From: The EDUCAUSE Security Community Group Listserv <SECURITY () LISTSERV EDUCAUSE EDU<mailto:SECURITY () LISTSERV 
EDUCAUSE EDU>> On Behalf Of Pesino, Sherry
Sent: Friday, May 10, 2019 10:18 AM
To: SECURITY () LISTSERV EDUCAUSE EDU<mailto:SECURITY () LISTSERV EDUCAUSE EDU>
Subject: Re: [SECURITY] Student employees and access to data

We treat our student employees like traditional employees. They have access to what they need to complete the work they 
are hired to do.

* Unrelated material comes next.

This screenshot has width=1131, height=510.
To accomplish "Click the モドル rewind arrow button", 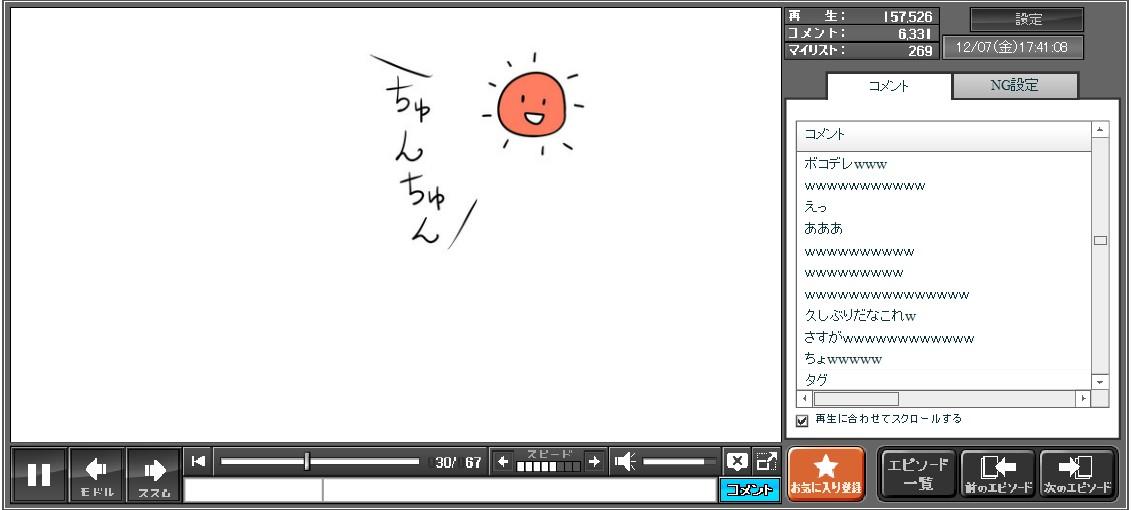I will click(x=97, y=474).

They also must complete the same awareness training and follow the same policies as full time 
employees and use an official email account for any work related email.

Sherry
____________
Sherry Pesino, CISSP
Information Security Program Office
Connecticut State Colleges and Universities
61 Woodland Street
Hartford, CT 06105
860-723-0021
pesinos () ct edu<mailto:pesinos () ct edu>

[certified-information-systems-security-professional-cissp]



From: The EDUCAUSE Security Community Group Listserv <SECURITY () LISTSERV EDUCAUSE EDU<mailto:SECURITY () LISTSERV 
EDUCAUSE EDU>> On Behalf Of Pete, Andrew
Sent: Friday, May 10, 2019 10:12 AM
To: SECURITY () LISTSERV EDUCAUSE EDU<mailto:SECURITY () LISTSERV EDUCAUSE EDU>
Subject: [SECURITY] Student employees and access to data

We have a number of departments that have work study students.  I'm curious what other institutions are doing around 
access to data that may be sensitive whether in hard copy or digital format.  What do you allow, what don't you allow?  
Why types of policies/procedures do you have in place?